The research team behind the new study, from the University of Rhode Island Graduate School of Oceanography, the Japan Agency for Marine-Earth Science and Technology, the National Institute of Advanced Industrial Science and Technology, the Kochi University and Marine Works Japan, gathered the ancient sediment samples during an expedition to the South Pacific Gyre. The gyre is the part of the ocean with the lowest productivity and fewest nutrients available to fuel the marine food web.
On the seafloor, there are layers of sediment consisting of marine snow (organic debris continually sourced from the sea surface), dust and particles carried by the wind and ocean currents. Small life forms such as microbes become trapped in this sediment.
Aboard the research drillship JOIDES Resolution, the U.S. National Science Foundation-funded team drilled numerous sediment cores 100 meters below the seafloor and nearly 6,000 meters below the ocean's surface.
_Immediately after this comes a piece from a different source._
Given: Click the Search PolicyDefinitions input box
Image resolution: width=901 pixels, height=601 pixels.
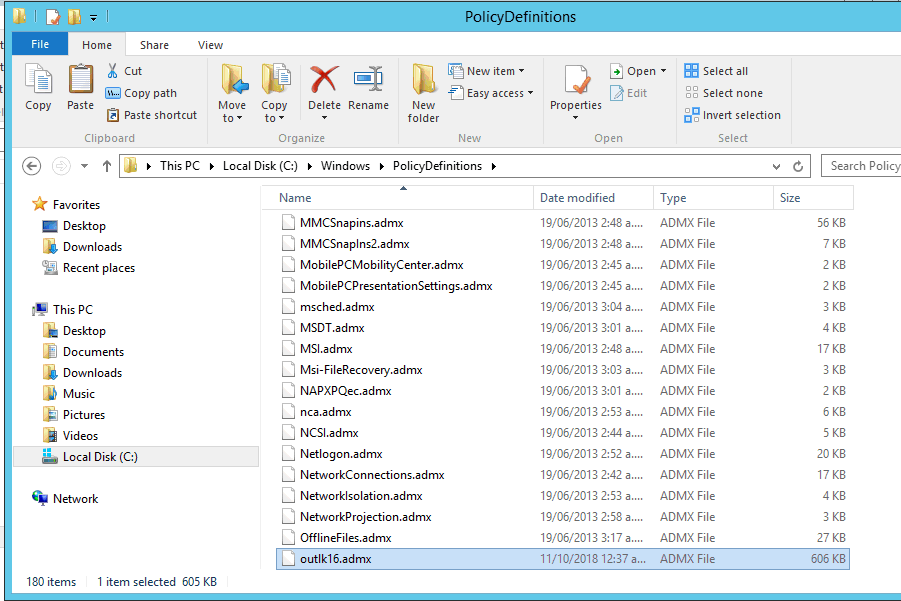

The scientists found that oxygen was present in all the cores, suggesting that if sediment accumulates slowly on the seafloor at a rate of no more than a meter or two every million years, oxygen will penetrate all the way from the seafloor to the base.
Such conditions make it possible for aerobic microorganisms -- those that require oxygen to live -- to survive for geological time scales of millions of years.
"Investigating life in extreme environments and finding it in incredible circumstances such as shown here lends hope that we will find it beyond Earth," says Jamie Allan, a program director in NSF's Division of Ocean Sciences.
With fine-tuned laboratory procedures, the scientists incubated the samples to coax the microbes to grow. The results demonstrated that, rather than being fossilized remains of life, microbes in the sediment had survived.
"We knew there was life in deep sediment near the continents where there's a lot of buried organic matter," said URI co-author Steven D'Hondt. "But what we found was that life in the deep ocean extends from the seafloor all the way to the underlying rocky basement."